Facilitating Wastewater Treatment for Irrigation and Agriculture in Illinois
Team Members Heading link
- Jonathan Diaz
- Yuzhu Qiu
- Raquel Rivera
- Karina Rosiles
Advisors: Dr. Amid Khodadoust; David Klawitter; Elaine Avgoustakis
Project Description Heading link
Access to clean water for irrigation and agriculture has been a growing issue with climate change and the exponential need for more crops. In order to be able to meet these demands, some unconventional methods have been employed to reclaim water, including the reuse of greywater and treated wastewater. The pollutants found within domestic wastewater that may cause severe harm to the public include pathogens, heavy metals, total suspended solids (TSS), and synthetic organic compounds (SOCs). To prevent potable water from being wasted, reusing and treating wastewater from homes and buildings would save on expenses and would benefit crops.
This study focuses on the city of Urbana-Champaign, Illinois. The purpose of the water treatment design is to treat domestic wastewater into greywater and irrigation standards. The crops analyzed in this study were soybeans. The crop will determine the nutrients kept within the treated wastewater.

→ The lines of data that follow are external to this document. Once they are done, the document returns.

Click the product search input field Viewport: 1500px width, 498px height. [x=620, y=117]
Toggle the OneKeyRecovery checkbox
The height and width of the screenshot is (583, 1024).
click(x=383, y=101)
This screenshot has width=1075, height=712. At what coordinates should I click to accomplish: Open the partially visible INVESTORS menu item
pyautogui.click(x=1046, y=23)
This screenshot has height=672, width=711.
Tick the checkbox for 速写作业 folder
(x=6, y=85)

Wastewater treatment to agricultural and irrigation standards would reduce the expenses of farmers by limiting the external source of water to irrigate and using less fertilizers for crops.

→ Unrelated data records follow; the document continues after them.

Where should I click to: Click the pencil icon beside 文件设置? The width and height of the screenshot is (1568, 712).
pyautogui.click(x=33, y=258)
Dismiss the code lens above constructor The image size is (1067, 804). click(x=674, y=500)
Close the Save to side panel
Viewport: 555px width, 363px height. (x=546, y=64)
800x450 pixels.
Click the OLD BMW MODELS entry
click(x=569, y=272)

The wastewater treatment design in this report was successful in treating the wastewater contaminant levels to the acceptable greywater standards. All cases of treated wastewater are below the allowable turbidity levels, and all pathogens and biosolids were captured. The domestic wastewater was put through four processes, including a granular media sand filter, a sedimentation tank with added carbon adsorption to remove biosolids, and UV radiation to remove pathogens. The surge tank was designed as a storage facility for the greywater to be treated and pumped out to the appropriate irrigation systems. This process is less intensive than treating potable water and will reduce the energy consumption from 20-45 to 10-20 kW/PE*a and reduce CO2 emissions from 36 kg CO2/PE/a to 20-25 kg CO2/PE/a.